O texto abandona a terminologia da Segurança Nacional, própria do regime de exceção, e privilegia a “importância da liberdade duramente conquistada” e o “respeito ao pluralismo político e às instituições democráticas”, espíritos que nortearam os trabalhos daquela comissão. Entre outros pontos, o projeto visa coibir o abuso de poder do Estado e estabelece o “crime de atentado a direito de manifestação, que consiste em impedir ou tentar impedir, mediante violência ou grave ameaça, sem justa causa, o livre e pacífico exercício do direito de manifestação”.

Conforme Iotti, os objetivos da ação no Supremo são compatíveis com diversos projetos em tramitação no Congresso Nacional, inclusive o projeto para o qual o partido pedirá urgência.

“Fizemos diálogos institucionais com todos os PLs que pedem revogação ou alteração da LSN para que o STF possa decidir o mais próximo possível, se assim julgar necessário, do que se debate no Legislativo. É algo que a Corte costuma levar em consideração em decisões concretistas e decisões em geral”, observa, ao ponderar que essa é uma das principais diferenças desta para outras ações que igualmente pedem a derrubada da LSN.

“Uma delas pede só a interpretação da Lei conforme a Constituição, não que a lei seja integralmente derrubada, enquanto pedimos também a não-recepção. Tem também a diferença de pedirmos subsidiariamente para que, se o STF não derrubar a lei inteira, que ela se aplique só para proteger instituições democráticas e grupos vulneráveis, já que a LSN trata também de racismo e intolerância religiosa”, pontua.

ADPF

A Arguição de Descumprimento de Preceito Fundamental é usada para questionar a constitucionalidade de normas anteriores à Constituição Federal de 1988, caso da Lei de Segurança Nacional que, na visão do partido, não foi recepcionada pela Carta Magna.

Na ação no STF, o Cidadania define a LSN como “pura e simplesmente um entulho autoritário, criada a partir de uma ideologia ditatorial, pela Ditadura Militar que assolou o Brasil no período de 1964 a 1985, com o intuito de calar a crítica política e impor a aceitação de quaisquer políticas por parte dos detentores do poder, como prova o mote ‘Brasil, ame-o ou deixe-o’, notoriamente adotado pela Ditadura em suas perseguições políticas”.

O partido alega, ainda, que a Constituição não criminaliza a opinião, motivo pelo qual mesmo o uso de adjetivos como “genocida” não pode ser considerado crime contra a segurança nacional ou mesmo contra a honra “quando o contexto político-social justifique tais críticas”.
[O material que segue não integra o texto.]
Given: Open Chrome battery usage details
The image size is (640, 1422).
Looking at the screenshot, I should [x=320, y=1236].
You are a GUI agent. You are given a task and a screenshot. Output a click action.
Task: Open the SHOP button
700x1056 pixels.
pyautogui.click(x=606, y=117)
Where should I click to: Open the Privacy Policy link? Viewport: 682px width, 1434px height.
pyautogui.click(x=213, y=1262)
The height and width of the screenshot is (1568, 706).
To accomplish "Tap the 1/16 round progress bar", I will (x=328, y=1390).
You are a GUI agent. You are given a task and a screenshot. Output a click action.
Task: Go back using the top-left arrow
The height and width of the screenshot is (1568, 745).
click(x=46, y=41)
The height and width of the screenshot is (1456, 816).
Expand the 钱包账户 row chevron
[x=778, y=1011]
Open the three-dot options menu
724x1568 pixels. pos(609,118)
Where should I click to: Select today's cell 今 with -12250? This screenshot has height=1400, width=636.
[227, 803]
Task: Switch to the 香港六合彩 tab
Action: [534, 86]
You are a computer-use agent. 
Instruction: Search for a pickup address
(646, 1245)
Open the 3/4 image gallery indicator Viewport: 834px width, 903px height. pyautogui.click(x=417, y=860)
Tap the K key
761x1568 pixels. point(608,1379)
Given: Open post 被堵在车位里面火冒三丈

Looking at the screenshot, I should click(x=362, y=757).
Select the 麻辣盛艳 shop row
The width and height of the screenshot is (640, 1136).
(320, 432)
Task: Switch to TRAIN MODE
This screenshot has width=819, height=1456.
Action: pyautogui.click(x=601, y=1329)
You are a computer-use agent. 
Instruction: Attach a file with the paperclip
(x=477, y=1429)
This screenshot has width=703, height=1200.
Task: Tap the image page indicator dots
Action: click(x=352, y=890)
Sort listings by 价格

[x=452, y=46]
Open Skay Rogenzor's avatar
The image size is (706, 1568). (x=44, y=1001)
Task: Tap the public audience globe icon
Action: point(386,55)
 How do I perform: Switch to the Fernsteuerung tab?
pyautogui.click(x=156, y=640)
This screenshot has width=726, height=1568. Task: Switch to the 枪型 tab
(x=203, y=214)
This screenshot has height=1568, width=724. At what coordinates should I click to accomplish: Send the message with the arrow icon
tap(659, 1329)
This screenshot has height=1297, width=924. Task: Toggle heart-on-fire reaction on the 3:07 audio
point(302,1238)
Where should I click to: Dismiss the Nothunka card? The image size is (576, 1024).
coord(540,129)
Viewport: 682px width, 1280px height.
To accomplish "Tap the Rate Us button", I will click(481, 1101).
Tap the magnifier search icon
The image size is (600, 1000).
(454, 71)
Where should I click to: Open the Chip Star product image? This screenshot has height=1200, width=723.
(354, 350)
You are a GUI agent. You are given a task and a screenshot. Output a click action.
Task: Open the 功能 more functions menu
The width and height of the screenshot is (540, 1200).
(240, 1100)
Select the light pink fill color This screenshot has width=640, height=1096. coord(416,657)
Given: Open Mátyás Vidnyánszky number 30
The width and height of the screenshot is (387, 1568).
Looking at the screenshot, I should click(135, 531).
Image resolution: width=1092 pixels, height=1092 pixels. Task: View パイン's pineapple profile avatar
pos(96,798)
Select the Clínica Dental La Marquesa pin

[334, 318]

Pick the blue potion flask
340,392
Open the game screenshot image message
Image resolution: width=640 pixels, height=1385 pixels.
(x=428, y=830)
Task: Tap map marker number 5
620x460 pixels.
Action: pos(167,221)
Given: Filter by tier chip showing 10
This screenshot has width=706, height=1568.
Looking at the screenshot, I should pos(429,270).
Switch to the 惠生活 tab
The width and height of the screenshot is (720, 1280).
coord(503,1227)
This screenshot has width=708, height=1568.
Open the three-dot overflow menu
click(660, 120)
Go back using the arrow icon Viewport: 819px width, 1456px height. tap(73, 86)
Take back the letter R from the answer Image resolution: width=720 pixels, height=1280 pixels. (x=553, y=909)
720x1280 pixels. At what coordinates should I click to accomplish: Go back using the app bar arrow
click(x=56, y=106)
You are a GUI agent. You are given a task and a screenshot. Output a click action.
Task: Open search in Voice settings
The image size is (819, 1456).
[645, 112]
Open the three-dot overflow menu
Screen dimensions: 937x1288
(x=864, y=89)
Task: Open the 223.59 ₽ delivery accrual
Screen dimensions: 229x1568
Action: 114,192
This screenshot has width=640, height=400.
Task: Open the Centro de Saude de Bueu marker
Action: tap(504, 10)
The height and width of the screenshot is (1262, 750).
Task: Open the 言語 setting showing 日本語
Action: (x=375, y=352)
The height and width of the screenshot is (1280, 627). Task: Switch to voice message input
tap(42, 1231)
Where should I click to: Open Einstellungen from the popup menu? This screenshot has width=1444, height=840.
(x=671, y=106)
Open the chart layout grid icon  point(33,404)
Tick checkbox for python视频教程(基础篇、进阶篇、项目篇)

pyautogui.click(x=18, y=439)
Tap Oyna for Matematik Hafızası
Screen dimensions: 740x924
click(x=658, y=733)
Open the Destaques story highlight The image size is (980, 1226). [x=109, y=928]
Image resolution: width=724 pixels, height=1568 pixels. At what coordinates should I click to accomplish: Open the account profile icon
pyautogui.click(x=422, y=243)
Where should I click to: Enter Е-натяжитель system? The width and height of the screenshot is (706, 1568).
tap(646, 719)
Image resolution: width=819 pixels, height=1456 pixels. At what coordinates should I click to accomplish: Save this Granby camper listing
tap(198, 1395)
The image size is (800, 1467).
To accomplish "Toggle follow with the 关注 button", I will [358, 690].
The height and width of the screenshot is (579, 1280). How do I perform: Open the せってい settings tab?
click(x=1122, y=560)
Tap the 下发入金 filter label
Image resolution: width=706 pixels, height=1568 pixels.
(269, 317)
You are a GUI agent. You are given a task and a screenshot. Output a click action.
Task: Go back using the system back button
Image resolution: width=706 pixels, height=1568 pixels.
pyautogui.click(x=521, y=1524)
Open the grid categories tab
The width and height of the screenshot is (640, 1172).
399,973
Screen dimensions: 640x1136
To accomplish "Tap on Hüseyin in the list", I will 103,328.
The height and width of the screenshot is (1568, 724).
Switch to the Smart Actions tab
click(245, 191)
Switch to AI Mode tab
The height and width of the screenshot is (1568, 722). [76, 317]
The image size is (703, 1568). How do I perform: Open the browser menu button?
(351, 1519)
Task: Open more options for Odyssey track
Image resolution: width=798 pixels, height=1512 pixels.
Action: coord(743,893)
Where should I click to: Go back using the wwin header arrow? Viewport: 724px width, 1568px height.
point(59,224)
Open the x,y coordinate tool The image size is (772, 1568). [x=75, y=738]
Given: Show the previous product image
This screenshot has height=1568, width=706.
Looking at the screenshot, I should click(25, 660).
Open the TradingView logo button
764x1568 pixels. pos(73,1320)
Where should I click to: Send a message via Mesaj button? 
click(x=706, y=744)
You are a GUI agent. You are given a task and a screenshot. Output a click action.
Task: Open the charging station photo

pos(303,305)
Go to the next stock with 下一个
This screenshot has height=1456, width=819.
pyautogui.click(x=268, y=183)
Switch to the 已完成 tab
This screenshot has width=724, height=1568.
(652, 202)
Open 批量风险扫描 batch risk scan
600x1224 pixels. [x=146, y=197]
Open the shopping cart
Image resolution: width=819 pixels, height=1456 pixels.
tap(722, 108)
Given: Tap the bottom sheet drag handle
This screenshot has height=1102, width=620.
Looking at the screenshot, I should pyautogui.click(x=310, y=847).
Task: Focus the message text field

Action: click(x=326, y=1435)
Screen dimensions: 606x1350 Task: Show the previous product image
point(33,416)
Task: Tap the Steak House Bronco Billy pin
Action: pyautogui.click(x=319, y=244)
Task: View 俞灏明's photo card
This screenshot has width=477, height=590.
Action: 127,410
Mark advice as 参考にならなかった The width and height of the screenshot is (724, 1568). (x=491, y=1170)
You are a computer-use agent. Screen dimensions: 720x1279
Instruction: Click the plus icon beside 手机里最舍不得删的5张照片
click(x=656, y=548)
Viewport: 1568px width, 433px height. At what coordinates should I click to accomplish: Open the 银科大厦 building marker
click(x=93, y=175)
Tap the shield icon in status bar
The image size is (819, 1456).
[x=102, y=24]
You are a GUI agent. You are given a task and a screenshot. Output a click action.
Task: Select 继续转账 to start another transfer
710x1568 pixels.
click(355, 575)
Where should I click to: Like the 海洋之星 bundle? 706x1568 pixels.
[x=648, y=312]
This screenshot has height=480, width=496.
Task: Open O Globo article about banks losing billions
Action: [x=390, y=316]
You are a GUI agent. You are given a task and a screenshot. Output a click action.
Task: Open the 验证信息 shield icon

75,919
“Não há que se falar sequer em tese em ofensa à honra subjetiva do presidente da República, mas tão somente de crítica ao comportamento (aliás, amplamente questionado) deste em relação à pandemia causada pelo novo coronavírus”, sustenta a ação.

“O STF reconhece critérios particulares para aferir ofensas à honra baseados na maior ou menor exposição pública da pessoa ofendida, tendo em vista que ‘ao dedicar-se à militância política, o homem público aceita a inevitável ampliação do que a doutrina italiana costuma chamar a zona di iluminabilit, resignando-se a uma maior exposição de sua vida e de sua personalidade aos comentários e à valoração do público, em particular, dos seus adversários”, pondera o texto, citando voto do ministro Sepúlveda Pertence.